How to help your parents as they get olderThere’s a saying I once heard: If you want to live a long life, you have to look forward to a lot of old age. And Australians are certainly getting older. In the early 1970s, people aged 65 or older made up just eight per cent of our population; by 2001, they represented 13 per cent and in the coming decades are estimated to reach around a quarter of the total population.

It’s inevitable then that more people will need to help ageing family members with financial decision-making and money management. For individuals, the level of involvement needed will depend a lot on their parents’ financial position and their ability to manage their own affairs.

The question is: What’s the best way to tackle discussions with ageing parents about their finances? Talking with family members about money is delicate at the best of times, and it can be especially challenging with parents. For a start, none of us likes to acknowledge that the people we love are getting older and won’t be around forever. When it comes time to approach the subject we want to make sure that our parents know that we care about them; not that we’re being nosy or meddling.

With that question in mind, I’ve put together a list of pointers. (To be honest, as I wrote the list, it also prompted me to think about ways I can prepare for my own old age so that I can enjoy the golden years and reduce the risk of becoming a burden.)

  • Start having conversations with your parents about money before it becomes a problem. Show you care about them by asking questions about their welfare—“How’s your retirement planning going, Dad?” “Is the pension covering your living expenses, Mum?”
  • Find out where your parents keep important documents—wills, passports, insurance docs, birth and marriage certificates, bank statements, tax returns, Medicare card, pension card etc.
  • A lot of older people are used to paying bills in person or by cheque. As that gets more difficult, you might offer to set up automatic electronic payments and direct debits for them.
  • Try to get a full picture of your parents’ financial position. To do this, you’ll need to understand all of their assets, cash savings, investments and debts. Again, explain that you’re not being nosy—just making sure that nothing gets missed.
  • Some ageing parents may need help with budgeting. When you help them put together a household budget, make sure you understand all their sources of income and don’t overlook expenses that occur quarterly and annually.
  • As your parents get older, they may choose to nominate powers of attorney. Their nominee(s) should be a person or people who are trustworthy, astute and who clearly have their best interests at heart.

What is a power of attorney? (Source: MoneySmart.gov.au)

  • A general power of attorney is where you appoint someone to make financial and legal decisions for you, usually for a specified period of time - for example if you're overseas and unable to manage your legal affairs at home.
  • An enduring power of attorney is where you appoint a person to make financial and legal decisions for you if you lose the capacity to make your own decisions.
  • A medical power of attorney can make only medical decisions on your behalf if you become unable to do so yourself.
^^^^^^^^^^^^^^^^
Rewrite the paragraph of the article on helping aging parents that begins "The question is:" as a short bulleted list that keeps its main facts. The entries after this point come from a separate source.
^^^^^^^^^^^^^^^^
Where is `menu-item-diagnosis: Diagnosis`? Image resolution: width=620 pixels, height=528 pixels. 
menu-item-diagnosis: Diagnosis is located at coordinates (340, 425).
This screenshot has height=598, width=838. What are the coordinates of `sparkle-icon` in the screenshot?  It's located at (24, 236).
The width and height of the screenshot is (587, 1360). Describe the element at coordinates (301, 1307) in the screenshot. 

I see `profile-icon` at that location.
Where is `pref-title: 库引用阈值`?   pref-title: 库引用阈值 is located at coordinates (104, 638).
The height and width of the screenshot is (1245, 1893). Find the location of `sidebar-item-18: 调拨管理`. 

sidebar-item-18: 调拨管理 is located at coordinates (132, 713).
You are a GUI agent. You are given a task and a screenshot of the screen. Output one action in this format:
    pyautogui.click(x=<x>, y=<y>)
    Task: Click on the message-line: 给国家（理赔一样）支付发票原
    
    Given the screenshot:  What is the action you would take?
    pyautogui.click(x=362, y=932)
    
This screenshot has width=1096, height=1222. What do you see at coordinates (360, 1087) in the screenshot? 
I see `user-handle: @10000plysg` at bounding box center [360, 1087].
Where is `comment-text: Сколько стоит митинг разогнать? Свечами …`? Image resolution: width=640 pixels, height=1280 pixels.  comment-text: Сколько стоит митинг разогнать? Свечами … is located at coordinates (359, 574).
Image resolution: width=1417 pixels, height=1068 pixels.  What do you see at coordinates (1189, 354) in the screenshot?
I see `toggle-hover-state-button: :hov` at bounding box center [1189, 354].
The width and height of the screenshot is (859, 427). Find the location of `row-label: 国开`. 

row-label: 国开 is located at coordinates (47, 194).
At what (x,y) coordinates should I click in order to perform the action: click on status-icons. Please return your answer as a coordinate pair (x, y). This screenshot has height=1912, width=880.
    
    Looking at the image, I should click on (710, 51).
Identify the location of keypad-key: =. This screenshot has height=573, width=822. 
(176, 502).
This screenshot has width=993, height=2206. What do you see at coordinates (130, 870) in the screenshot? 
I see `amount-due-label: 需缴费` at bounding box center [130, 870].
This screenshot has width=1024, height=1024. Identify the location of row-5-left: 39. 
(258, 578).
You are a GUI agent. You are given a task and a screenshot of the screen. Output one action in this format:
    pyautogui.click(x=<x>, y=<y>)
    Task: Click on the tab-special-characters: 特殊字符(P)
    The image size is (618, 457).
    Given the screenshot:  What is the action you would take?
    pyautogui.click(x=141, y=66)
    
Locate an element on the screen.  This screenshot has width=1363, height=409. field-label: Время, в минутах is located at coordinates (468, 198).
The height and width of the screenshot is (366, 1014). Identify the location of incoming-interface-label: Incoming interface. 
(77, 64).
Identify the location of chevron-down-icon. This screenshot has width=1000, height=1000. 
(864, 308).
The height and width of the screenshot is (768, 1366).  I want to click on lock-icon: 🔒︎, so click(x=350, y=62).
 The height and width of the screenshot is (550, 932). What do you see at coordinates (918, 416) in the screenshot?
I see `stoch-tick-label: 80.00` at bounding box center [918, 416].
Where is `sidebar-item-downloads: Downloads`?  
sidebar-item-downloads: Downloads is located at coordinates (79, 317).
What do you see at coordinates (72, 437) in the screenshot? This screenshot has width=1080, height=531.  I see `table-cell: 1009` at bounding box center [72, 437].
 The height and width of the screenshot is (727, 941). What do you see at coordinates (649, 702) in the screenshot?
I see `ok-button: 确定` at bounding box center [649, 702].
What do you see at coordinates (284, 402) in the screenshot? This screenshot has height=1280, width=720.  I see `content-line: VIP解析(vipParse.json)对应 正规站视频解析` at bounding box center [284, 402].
^^^^^^^^^^^^^^^^
RESULT
- The key question is how best to discuss finances with aging parents.
- Talking about money with family is always delicate, and especially hard with parents.
- No one likes to admit that loved ones are getting older and will not be around forever.
- When raising the subject, children should make sure their parents know they care and are not being nosy or meddling.